Bao Nguyen (born 1980) is an American Democratic politician from Orange County, California, and a former mayor of Garden Grove, California. He also previously served as a trustee on the Garden Grove Unified School District Board of Education.

Early life and education
Nguyen was born in a United Nations refugee camp in Thailand to parents escaping Vietnam, and arrived in the United States when he was 3 months old. He attended school within the Garden Grove Unified School District. He attended Garden Grove High School, and graduated from Pacifica High School.

Nguyen graduated from UC Irvine with a bachelor's degree in political science. As an undergraduate, he interned for the White House Initiative on Asian Americans and Pacific Islanders in Rockville, Maryland.

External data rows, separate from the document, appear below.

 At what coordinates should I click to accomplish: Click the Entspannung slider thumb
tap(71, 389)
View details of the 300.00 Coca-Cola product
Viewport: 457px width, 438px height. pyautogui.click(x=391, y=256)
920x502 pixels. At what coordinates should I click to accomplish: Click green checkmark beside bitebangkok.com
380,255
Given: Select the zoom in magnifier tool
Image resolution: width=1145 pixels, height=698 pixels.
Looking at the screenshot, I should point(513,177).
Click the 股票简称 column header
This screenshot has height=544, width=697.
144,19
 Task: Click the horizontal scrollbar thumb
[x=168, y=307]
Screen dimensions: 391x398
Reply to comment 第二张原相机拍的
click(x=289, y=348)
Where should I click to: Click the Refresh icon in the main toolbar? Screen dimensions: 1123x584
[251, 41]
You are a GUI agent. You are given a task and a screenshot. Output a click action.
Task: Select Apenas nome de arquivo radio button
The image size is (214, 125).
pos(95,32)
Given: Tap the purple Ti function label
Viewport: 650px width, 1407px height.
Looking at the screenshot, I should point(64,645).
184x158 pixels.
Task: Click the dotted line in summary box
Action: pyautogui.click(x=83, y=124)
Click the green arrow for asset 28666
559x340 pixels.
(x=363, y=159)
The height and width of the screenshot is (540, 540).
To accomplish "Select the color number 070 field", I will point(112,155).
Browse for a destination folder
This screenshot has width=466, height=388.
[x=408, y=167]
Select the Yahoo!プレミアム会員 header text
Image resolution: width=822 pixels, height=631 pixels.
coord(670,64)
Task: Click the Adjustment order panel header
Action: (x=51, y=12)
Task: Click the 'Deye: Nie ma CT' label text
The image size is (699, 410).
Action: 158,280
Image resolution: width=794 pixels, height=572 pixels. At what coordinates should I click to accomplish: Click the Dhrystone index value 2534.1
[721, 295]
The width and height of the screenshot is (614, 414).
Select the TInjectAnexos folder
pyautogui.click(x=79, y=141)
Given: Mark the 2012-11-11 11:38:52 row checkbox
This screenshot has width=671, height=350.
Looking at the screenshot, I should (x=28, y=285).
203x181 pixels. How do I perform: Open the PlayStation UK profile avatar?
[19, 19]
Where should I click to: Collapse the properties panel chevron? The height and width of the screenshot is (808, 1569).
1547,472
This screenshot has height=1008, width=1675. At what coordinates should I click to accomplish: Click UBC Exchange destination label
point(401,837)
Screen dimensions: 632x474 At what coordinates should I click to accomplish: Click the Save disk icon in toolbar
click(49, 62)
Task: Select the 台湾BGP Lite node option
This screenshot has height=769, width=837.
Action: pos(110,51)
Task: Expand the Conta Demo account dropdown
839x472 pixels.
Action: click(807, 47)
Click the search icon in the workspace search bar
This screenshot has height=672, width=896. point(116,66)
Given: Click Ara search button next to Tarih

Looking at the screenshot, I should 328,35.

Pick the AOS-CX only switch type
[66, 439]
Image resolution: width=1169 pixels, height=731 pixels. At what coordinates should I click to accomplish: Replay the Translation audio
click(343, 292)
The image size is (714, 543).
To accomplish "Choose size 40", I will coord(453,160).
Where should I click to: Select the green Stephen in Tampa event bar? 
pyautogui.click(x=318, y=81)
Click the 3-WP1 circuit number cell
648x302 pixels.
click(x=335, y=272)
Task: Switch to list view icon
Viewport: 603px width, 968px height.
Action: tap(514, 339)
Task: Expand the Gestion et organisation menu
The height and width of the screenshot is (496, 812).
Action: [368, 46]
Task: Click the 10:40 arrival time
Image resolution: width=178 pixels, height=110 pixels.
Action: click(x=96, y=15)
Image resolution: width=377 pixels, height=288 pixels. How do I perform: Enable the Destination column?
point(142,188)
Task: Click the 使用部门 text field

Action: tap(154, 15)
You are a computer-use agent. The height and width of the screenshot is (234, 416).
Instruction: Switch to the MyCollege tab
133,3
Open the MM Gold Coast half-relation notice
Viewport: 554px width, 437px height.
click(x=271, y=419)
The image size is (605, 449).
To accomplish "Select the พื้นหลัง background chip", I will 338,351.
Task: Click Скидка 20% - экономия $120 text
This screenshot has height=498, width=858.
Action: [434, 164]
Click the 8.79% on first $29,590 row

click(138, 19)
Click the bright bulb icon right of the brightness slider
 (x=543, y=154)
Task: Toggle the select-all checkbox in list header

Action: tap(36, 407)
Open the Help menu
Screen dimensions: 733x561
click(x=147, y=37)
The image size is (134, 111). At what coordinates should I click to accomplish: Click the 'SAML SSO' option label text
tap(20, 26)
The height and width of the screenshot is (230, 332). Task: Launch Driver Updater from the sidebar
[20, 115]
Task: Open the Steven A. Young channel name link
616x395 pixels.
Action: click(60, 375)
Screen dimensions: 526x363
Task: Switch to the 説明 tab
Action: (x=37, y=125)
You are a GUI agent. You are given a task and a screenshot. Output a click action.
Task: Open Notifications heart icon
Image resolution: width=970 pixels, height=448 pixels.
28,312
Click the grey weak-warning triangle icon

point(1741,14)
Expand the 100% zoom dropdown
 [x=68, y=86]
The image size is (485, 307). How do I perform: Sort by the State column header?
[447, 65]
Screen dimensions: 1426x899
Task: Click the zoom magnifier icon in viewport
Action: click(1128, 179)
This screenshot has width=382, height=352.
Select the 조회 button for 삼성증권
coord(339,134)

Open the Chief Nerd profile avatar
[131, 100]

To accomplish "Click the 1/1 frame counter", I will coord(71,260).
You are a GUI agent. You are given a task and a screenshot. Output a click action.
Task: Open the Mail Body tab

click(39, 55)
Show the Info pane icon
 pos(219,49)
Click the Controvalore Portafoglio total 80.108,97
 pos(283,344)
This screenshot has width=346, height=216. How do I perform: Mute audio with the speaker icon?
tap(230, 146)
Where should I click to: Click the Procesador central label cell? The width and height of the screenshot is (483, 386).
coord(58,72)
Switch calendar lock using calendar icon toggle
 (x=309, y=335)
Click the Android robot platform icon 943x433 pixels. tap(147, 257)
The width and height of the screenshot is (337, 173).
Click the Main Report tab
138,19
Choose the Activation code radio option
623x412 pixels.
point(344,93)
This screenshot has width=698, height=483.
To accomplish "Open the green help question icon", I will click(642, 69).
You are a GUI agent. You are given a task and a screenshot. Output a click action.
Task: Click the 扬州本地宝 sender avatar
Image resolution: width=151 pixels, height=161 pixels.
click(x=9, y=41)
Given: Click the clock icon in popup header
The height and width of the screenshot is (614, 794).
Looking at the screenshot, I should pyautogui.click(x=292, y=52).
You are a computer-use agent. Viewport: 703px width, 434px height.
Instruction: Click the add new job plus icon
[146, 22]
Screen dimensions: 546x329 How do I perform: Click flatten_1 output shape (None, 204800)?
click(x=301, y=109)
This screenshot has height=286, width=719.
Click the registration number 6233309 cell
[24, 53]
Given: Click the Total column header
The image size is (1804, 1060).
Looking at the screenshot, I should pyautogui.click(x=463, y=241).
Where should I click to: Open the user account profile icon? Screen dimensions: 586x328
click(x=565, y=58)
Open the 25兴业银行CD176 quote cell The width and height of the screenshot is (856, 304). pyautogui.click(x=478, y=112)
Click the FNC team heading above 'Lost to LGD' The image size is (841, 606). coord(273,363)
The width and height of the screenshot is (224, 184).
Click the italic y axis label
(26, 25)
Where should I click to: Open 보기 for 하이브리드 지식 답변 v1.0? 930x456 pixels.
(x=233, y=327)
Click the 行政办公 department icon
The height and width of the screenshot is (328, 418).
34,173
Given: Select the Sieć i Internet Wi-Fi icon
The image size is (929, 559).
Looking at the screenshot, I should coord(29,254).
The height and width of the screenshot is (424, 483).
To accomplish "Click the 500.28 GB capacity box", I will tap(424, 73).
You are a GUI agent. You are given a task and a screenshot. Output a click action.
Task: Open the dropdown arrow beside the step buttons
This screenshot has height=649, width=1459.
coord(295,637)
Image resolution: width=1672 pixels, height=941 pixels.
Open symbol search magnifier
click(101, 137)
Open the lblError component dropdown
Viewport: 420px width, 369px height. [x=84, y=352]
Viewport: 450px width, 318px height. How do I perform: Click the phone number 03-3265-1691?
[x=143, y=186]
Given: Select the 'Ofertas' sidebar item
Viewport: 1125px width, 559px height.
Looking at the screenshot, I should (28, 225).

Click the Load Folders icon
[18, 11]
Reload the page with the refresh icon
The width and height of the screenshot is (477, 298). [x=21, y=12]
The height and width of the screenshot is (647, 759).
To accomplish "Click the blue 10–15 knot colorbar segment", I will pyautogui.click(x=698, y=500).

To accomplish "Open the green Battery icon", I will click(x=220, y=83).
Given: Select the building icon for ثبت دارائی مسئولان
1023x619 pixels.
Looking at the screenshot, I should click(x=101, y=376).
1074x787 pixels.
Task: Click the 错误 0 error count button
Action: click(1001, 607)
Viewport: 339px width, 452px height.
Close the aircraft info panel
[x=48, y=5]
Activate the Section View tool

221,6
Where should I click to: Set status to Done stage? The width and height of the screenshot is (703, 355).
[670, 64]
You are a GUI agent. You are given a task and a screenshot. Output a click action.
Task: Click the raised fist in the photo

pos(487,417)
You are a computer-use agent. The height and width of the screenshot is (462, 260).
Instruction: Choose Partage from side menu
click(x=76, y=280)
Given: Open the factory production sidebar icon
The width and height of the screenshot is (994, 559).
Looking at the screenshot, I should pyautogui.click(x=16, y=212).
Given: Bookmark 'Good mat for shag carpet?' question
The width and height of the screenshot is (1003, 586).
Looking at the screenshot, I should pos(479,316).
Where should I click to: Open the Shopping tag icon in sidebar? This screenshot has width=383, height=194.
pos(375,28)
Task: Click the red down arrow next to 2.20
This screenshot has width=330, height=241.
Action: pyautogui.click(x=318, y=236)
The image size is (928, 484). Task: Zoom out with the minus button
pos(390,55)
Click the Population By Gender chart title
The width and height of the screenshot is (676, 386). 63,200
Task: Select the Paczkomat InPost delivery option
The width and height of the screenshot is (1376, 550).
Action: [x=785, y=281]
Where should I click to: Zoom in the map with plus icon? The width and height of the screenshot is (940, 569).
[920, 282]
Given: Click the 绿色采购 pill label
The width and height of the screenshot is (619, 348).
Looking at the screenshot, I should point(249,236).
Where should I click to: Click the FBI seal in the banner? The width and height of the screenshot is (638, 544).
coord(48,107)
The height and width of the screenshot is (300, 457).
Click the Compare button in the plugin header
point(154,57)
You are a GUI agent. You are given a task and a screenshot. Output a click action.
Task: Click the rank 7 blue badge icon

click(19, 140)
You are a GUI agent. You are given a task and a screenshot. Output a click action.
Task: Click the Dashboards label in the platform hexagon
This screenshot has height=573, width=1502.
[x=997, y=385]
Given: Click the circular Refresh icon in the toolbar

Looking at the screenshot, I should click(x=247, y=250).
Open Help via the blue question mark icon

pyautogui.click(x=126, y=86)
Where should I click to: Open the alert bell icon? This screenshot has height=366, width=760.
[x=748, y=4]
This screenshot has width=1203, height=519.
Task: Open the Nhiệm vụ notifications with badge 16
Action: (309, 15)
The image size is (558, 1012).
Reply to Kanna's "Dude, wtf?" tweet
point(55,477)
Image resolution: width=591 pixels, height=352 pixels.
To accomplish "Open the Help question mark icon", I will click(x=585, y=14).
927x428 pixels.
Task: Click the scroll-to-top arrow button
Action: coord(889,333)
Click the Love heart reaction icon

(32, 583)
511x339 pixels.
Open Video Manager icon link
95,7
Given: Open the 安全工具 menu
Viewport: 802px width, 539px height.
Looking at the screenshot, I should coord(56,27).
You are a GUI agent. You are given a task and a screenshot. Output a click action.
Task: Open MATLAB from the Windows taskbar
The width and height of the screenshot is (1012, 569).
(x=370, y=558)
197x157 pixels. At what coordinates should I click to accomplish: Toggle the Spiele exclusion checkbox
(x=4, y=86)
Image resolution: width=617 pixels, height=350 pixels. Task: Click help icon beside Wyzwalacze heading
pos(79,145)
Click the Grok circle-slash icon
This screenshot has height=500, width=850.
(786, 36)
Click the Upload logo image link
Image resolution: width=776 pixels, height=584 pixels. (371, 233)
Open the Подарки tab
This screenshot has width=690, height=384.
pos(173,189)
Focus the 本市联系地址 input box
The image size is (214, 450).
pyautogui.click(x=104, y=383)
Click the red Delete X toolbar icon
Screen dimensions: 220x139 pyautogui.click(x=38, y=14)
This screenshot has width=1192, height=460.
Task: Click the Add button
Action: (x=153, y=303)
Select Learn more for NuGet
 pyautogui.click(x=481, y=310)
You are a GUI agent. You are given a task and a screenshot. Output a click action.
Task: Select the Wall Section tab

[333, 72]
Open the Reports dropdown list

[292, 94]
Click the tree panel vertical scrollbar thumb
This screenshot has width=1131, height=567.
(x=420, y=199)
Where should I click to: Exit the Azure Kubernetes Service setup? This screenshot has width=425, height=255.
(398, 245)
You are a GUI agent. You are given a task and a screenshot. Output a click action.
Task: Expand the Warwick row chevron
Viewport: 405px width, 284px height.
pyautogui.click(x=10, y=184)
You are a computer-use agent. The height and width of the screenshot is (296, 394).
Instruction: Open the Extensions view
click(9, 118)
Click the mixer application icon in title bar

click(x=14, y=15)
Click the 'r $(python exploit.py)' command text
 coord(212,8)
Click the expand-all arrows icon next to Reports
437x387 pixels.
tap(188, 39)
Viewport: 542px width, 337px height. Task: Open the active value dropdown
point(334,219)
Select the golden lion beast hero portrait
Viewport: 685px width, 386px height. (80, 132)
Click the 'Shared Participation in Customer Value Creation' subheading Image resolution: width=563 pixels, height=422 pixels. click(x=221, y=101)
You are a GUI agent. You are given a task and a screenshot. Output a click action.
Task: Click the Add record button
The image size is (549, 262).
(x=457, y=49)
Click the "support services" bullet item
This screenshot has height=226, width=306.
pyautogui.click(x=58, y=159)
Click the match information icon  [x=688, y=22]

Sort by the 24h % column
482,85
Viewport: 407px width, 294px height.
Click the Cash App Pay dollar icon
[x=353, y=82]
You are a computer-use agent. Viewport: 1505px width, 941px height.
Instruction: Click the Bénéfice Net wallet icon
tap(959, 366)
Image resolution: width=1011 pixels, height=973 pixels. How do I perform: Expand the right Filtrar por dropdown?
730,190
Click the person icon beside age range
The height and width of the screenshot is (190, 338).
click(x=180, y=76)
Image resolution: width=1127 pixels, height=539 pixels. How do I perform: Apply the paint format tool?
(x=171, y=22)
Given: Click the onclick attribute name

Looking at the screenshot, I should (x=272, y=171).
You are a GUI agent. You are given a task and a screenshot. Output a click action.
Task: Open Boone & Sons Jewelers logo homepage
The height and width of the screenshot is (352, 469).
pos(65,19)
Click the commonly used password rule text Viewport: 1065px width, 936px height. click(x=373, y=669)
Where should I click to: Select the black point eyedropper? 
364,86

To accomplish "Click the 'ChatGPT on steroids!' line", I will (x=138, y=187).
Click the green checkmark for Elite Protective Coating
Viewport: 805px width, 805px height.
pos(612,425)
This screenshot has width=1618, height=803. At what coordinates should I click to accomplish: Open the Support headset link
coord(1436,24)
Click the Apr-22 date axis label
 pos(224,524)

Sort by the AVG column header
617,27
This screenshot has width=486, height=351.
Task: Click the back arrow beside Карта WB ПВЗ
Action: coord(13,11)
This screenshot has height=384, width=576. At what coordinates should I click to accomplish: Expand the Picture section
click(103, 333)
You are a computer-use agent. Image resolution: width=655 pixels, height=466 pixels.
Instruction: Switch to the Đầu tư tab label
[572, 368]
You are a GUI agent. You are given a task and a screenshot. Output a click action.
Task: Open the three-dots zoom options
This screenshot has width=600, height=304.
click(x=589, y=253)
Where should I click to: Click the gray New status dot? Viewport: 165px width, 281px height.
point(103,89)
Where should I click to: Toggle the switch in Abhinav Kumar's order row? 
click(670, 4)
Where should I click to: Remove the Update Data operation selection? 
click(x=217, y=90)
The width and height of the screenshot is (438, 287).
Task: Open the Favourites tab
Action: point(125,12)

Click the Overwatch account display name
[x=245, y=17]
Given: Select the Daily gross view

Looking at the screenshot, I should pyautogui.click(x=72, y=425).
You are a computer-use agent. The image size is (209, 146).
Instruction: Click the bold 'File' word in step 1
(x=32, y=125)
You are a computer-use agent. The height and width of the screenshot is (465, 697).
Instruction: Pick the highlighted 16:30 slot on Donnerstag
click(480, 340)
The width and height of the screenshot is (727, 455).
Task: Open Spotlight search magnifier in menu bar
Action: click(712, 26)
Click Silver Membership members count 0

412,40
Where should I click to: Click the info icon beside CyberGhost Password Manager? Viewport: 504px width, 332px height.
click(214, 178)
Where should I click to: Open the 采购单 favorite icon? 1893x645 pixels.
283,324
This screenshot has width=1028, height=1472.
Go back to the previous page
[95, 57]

Nguyen also earned a master's degree in Indo-Tibetan Buddhist studies from Naropa University.

Political career
Nguyen was appointed to the Garden Grove Unified School District Board of Education in 2011, after a close race in 2010. He was elected as a trustee in 2012, and served a term as vice president. As a board member, he fought against the exclusion of LGBT Vietnamese from the annual Little Saigon Tết Parade. He resigned from the Board of Trustees in 2014 due to becoming mayor.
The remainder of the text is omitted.